While these changes take place at the health system level, you can imagine a clinician overriding these defaults with their own preferences such that the care provided may not align with best practice or optimal care delivery. Importantly, when these user overrides persist over time, despite an evolution of medical research that contradicts them, it can lead to an increasingly divergent and unsafe care delivery workflow. This ultimately transitions the responsibility of aligning EHR workflows with up-to-date best practice guidelines from members of the dedicated quality and informatics teams to individual, overwhelmed clinicians.
Use Data To Understand Variation
So how can quality and informatics teams address the challenges of clinical variation given the highly customizable environment in which they occur? The key is to look at the stories that the data is telling. This is one of the primary pillars of value that we deliver at Phrase Health.
One example of how we look at clinical variation is analyzing instances of ordering soon after using a curated order set. We call this “orders within 5 minutes”; we literally systematically look at the orders a clinician places on a patient within 5 minutes of using an order set on that same patient. Conceptually, a clinical workflow employs functionality in the EHR to help complete a set of tasks, so if clinicians go around the tool and order something else, it is evidence of a potentially addressable variation.
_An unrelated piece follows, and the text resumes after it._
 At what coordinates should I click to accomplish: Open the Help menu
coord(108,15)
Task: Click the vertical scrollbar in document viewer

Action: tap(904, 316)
Again, the goal is not to have 0 orders coming outside of an order set; all patients are different and some variance in care provided will account for that. However, there may be orderables purposefully left off because they are contraindicated or because they reflect an outdated practice. The power of harnessing this variation is exemplified by research published by my colleagues at Children’s Hospital of Philadelphia who reduced the use of inappropriate albuterol administration in bronchiolitis patients.
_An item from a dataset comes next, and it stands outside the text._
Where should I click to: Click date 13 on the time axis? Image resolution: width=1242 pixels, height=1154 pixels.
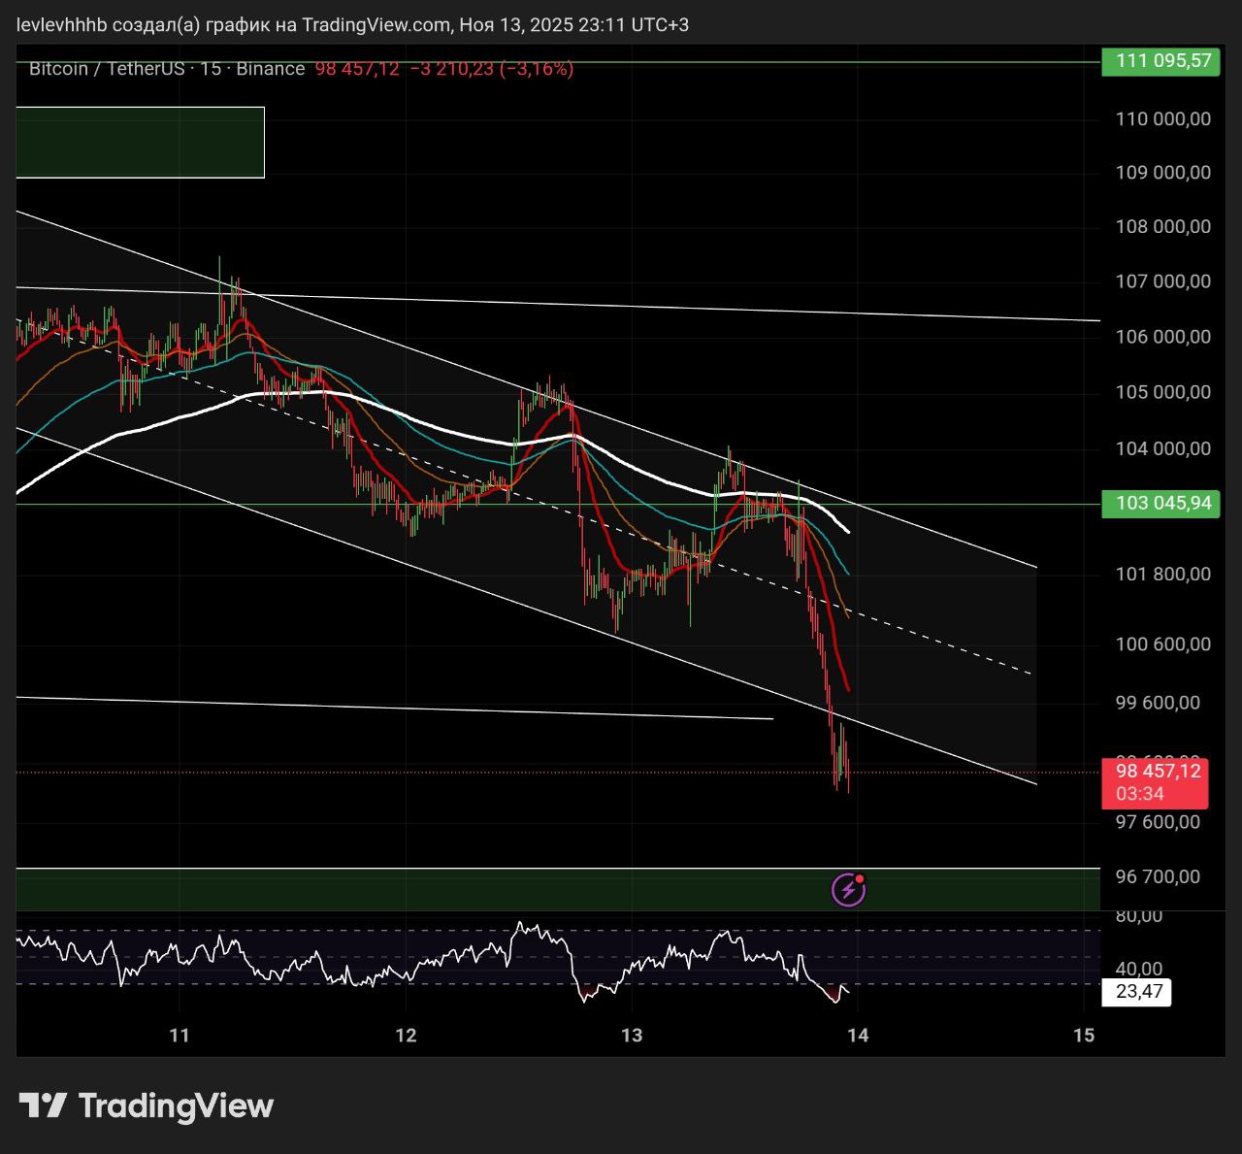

Another way of understanding variation is by getting clinician feedback about their care practices. The effective yet time-intensive way of doing this is to individually interview and survey end users. However, for those without the time or bandwidth for that approach, there are clues left in the EHR by end users that can be analyzed at a system-level. For example, one of our partner sites aimed to administer flu vaccines in the emergency department to eligible patients. Feedback left in the alert frequently cited “febrile” or “fever” despite current best practice dictating this not being an absolute contraindication. This gap between clinician knowledge and best practice led to updates in the workflow and development of decision support to better lead to the desired outcome.
Bringing It Together
Beyond regulatory mandates to review protocolized ordering, health systems have significant opportunities for increasing ROI by understanding how best practices are (or, importantly, are not) being adopted within clinical workflows. This can be done at “mass production” scales by establishing system-level processes around tasks like reviewing deviations from ordering tools and scanning asynchronous clinician feedback. The EHR may enable a robust amount of customization, but it also stores the data that tells the story about reducing clinical variation.